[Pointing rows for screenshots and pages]
-------------------------

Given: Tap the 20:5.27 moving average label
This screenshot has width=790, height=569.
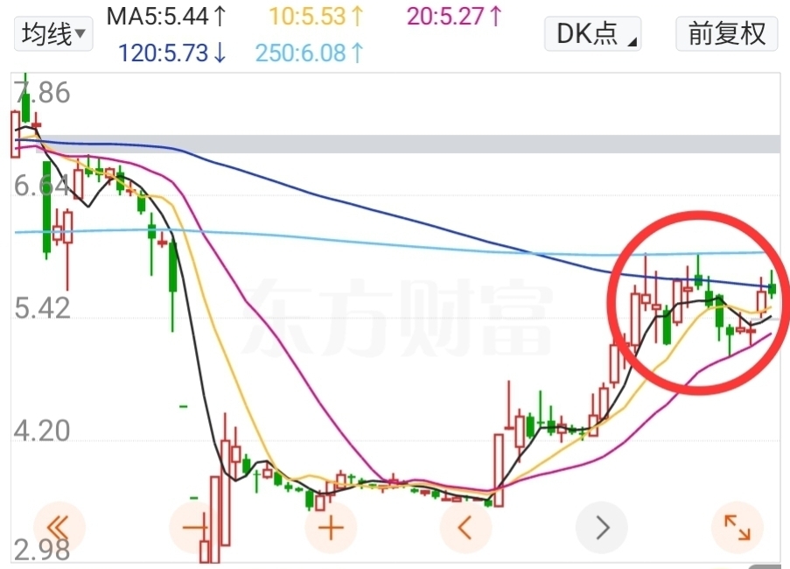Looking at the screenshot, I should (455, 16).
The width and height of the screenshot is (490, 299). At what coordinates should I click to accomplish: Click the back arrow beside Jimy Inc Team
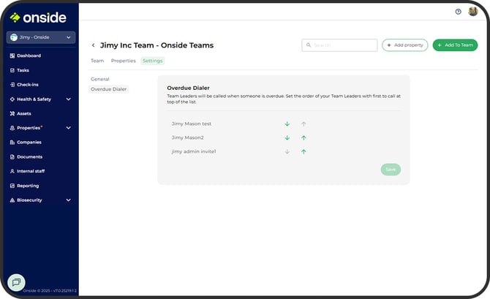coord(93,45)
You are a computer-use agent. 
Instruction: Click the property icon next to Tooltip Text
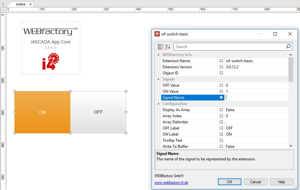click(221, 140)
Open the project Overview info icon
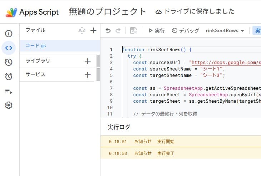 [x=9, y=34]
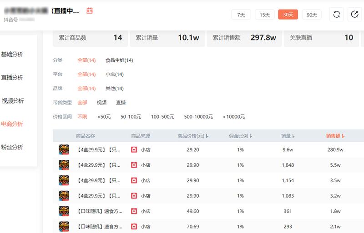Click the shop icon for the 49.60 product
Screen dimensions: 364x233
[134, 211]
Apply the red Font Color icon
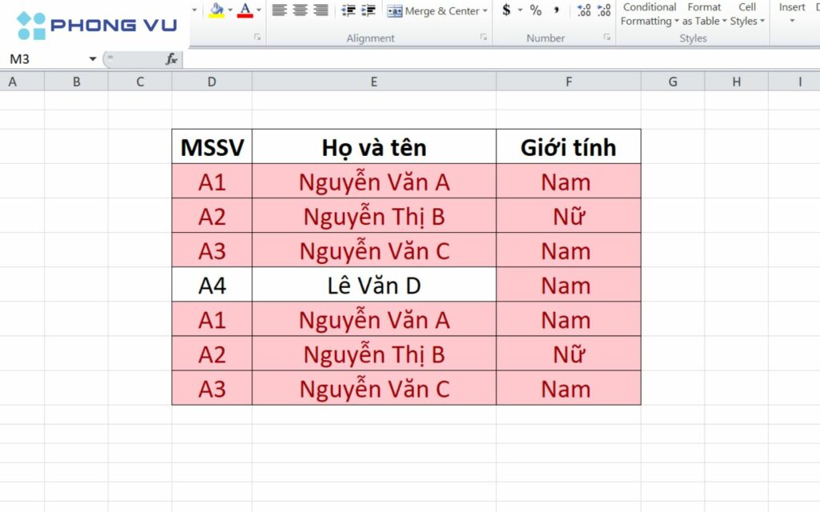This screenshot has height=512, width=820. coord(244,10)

-------------------------

» What is expected:
Copy every row above word for word, leaving out the pictures.

» Result for this exercise:
Given: Tap the 20:5.27 moving average label
This screenshot has width=790, height=569.
Looking at the screenshot, I should (455, 16).
The width and height of the screenshot is (490, 299). At what coordinates should I click to accomplish: Click the back arrow beside Jimy Inc Team
coord(93,45)
You are a computer-use agent. 
Instruction: Click the property icon next to Tooltip Text
click(221, 140)
Open the project Overview info icon
 [x=9, y=34]
Click the shop icon for the 49.60 product
Screen dimensions: 364x233
[134, 211]
Apply the red Font Color icon
This screenshot has height=512, width=820. coord(244,10)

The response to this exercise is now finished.